University of Melbourne's Dr Carla Pascoe, who is currently researching new motherhood in Australia from the mid-twentieth century to today, says that comparing mothering progress allows women to gauge how they're faring in unchartered territory.
"Mothers have said to me that when they've felt like they're failing, talking to other women in a similar situation reassures them that it's ok. It's the only yardstick that new mothers can often get of how well they're doing," Dr Pascoe explains.
It's this direct comparison that makes new mothers who are having a good experience reluctant to share. They want to avoid giving the impression that they think they are better mothers.
Perhaps some of this feeling is aided by the fact that mothers' groups are initially set up as a support resource for new mums. After giving birth, women are generally contacted by the hospital or a community nurse who provides them with the details of their local group. It's a forum of sorts where women with babies of the same age meet and share their concerns with a health professional. It's here that women who are finding motherhood a breeze can feel the first pangs of awkwardness creep in.
According to Garth, it's key for mothers who might feel anguish about another mother's seemingly easy path to put things in perspective.
"It's important to remember that there's no such thing as perfect parenting or the perfect baby, it's more how you're managing the situation," explains Garth.
"Mothers need to catch their negative inner dialogue and remind themselves that, for example, if your baby's not sleeping well, it's temporary and it's a not a reflection on you as a mother."
Comparing notes from the trenches of parenting might be a language most mums are fluent in, but uplifting stories about motherhood can sometimes be exactly what a struggling mother needs to get through the day.
"When my baby was two weeks old and I was tired, I asked a friend when her baby started sleeping through the night.

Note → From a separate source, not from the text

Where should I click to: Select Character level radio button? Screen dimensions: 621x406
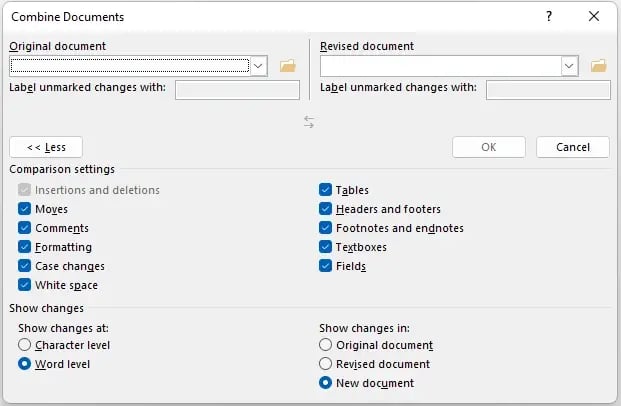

She told me it was eight weeks. It was almost embarrassing for her to admit it. But why? This actually helped me get through – even if my baby didn't do it, having a realistic time frame to reach made me feel so much better," says Eliza, 30.
Voicing our motherhood highlights can open up an avenue for sharing valuable learnings with each other. Even if, like in my instance, the milk-boosting recipes I was handed from women in my mothers' group didn't work in the end.